Start PROVIDED MATERIAL
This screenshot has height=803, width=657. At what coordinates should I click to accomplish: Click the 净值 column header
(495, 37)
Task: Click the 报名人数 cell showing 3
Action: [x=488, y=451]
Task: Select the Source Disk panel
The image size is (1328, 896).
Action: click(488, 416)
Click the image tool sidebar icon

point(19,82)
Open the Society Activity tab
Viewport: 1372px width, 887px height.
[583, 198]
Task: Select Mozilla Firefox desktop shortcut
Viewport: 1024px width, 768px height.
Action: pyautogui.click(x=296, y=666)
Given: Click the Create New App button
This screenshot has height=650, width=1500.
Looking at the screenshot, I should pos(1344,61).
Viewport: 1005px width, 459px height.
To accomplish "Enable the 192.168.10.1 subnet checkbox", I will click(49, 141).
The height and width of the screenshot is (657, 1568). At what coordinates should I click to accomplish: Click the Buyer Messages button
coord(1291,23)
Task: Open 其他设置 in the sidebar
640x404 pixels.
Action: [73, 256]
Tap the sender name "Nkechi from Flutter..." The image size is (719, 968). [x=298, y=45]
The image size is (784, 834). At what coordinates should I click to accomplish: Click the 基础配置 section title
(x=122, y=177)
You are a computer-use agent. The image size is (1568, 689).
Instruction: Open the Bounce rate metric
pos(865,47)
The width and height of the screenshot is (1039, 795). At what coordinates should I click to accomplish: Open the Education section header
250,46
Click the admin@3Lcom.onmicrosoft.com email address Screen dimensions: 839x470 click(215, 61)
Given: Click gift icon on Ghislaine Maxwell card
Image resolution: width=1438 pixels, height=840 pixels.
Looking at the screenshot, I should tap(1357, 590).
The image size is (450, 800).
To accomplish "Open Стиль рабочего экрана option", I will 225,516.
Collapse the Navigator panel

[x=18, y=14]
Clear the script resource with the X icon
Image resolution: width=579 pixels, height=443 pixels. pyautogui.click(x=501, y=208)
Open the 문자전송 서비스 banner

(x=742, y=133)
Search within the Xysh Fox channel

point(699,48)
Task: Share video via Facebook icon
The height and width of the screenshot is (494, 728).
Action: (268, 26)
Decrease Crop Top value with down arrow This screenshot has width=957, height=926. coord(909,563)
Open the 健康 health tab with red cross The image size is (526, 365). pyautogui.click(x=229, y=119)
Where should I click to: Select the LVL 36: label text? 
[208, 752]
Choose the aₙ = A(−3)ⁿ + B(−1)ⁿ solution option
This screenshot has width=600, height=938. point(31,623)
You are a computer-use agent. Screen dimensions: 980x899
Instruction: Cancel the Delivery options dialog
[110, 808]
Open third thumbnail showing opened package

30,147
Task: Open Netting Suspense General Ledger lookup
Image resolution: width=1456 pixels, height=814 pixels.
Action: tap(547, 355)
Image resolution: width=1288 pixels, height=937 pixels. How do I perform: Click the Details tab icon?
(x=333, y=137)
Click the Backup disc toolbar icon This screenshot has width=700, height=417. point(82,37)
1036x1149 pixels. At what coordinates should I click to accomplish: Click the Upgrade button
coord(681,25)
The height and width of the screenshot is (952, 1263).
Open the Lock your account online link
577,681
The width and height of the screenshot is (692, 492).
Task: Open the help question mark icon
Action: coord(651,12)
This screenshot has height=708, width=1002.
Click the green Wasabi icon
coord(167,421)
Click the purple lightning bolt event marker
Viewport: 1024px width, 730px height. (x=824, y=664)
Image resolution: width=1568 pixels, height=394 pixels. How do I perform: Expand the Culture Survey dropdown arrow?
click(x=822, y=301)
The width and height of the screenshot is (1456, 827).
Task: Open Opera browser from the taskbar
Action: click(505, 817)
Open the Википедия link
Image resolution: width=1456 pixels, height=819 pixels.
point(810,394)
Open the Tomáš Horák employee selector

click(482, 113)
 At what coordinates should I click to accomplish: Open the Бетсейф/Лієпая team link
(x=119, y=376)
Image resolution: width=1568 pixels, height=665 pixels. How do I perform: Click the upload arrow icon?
End PROVIDED MATERIAL
### EXERCISE DESCRIPTION
Please extract all of the lines above and repeat them exactly.

### WORKED ANSWER
This screenshot has height=803, width=657. At what coordinates should I click to accomplish: Click the 净值 column header
(495, 37)
Task: Click the 报名人数 cell showing 3
Action: [x=488, y=451]
Task: Select the Source Disk panel
The image size is (1328, 896).
Action: click(488, 416)
Click the image tool sidebar icon

point(19,82)
Open the Society Activity tab
Viewport: 1372px width, 887px height.
[583, 198]
Task: Select Mozilla Firefox desktop shortcut
Viewport: 1024px width, 768px height.
Action: pyautogui.click(x=296, y=666)
Given: Click the Create New App button
This screenshot has height=650, width=1500.
Looking at the screenshot, I should pos(1344,61).
Viewport: 1005px width, 459px height.
To accomplish "Enable the 192.168.10.1 subnet checkbox", I will click(49, 141).
The height and width of the screenshot is (657, 1568). At what coordinates should I click to accomplish: Click the Buyer Messages button
coord(1291,23)
Task: Open 其他设置 in the sidebar
640x404 pixels.
Action: [73, 256]
Tap the sender name "Nkechi from Flutter..." The image size is (719, 968). [x=298, y=45]
The image size is (784, 834). At what coordinates should I click to accomplish: Click the 基础配置 section title
(x=122, y=177)
You are a computer-use agent. The image size is (1568, 689).
Instruction: Open the Bounce rate metric
pos(865,47)
The width and height of the screenshot is (1039, 795). At what coordinates should I click to accomplish: Open the Education section header
250,46
Click the admin@3Lcom.onmicrosoft.com email address Screen dimensions: 839x470 click(215, 61)
Given: Click gift icon on Ghislaine Maxwell card
Image resolution: width=1438 pixels, height=840 pixels.
Looking at the screenshot, I should tap(1357, 590).
The image size is (450, 800).
To accomplish "Open Стиль рабочего экрана option", I will 225,516.
Collapse the Navigator panel

[x=18, y=14]
Clear the script resource with the X icon
Image resolution: width=579 pixels, height=443 pixels. pyautogui.click(x=501, y=208)
Open the 문자전송 서비스 banner

(x=742, y=133)
Search within the Xysh Fox channel

point(699,48)
Task: Share video via Facebook icon
The height and width of the screenshot is (494, 728).
Action: (268, 26)
Decrease Crop Top value with down arrow This screenshot has width=957, height=926. coord(909,563)
Open the 健康 health tab with red cross The image size is (526, 365). pyautogui.click(x=229, y=119)
Where should I click to: Select the LVL 36: label text? 
[208, 752]
Choose the aₙ = A(−3)ⁿ + B(−1)ⁿ solution option
This screenshot has width=600, height=938. point(31,623)
You are a computer-use agent. Screen dimensions: 980x899
Instruction: Cancel the Delivery options dialog
[110, 808]
Open third thumbnail showing opened package

30,147
Task: Open Netting Suspense General Ledger lookup
Image resolution: width=1456 pixels, height=814 pixels.
Action: tap(547, 355)
Image resolution: width=1288 pixels, height=937 pixels. How do I perform: Click the Details tab icon?
(x=333, y=137)
Click the Backup disc toolbar icon This screenshot has width=700, height=417. point(82,37)
1036x1149 pixels. At what coordinates should I click to accomplish: Click the Upgrade button
coord(681,25)
The height and width of the screenshot is (952, 1263).
Open the Lock your account online link
577,681
The width and height of the screenshot is (692, 492).
Task: Open the help question mark icon
Action: coord(651,12)
This screenshot has height=708, width=1002.
Click the green Wasabi icon
coord(167,421)
Click the purple lightning bolt event marker
Viewport: 1024px width, 730px height. (x=824, y=664)
Image resolution: width=1568 pixels, height=394 pixels. How do I perform: Expand the Culture Survey dropdown arrow?
click(x=822, y=301)
The width and height of the screenshot is (1456, 827).
Task: Open Opera browser from the taskbar
Action: click(505, 817)
Open the Википедия link
Image resolution: width=1456 pixels, height=819 pixels.
point(810,394)
Open the Tomáš Horák employee selector

click(482, 113)
 At what coordinates should I click to accomplish: Open the Бетсейф/Лієпая team link
(x=119, y=376)
Image resolution: width=1568 pixels, height=665 pixels. How do I perform: Click the upload arrow icon?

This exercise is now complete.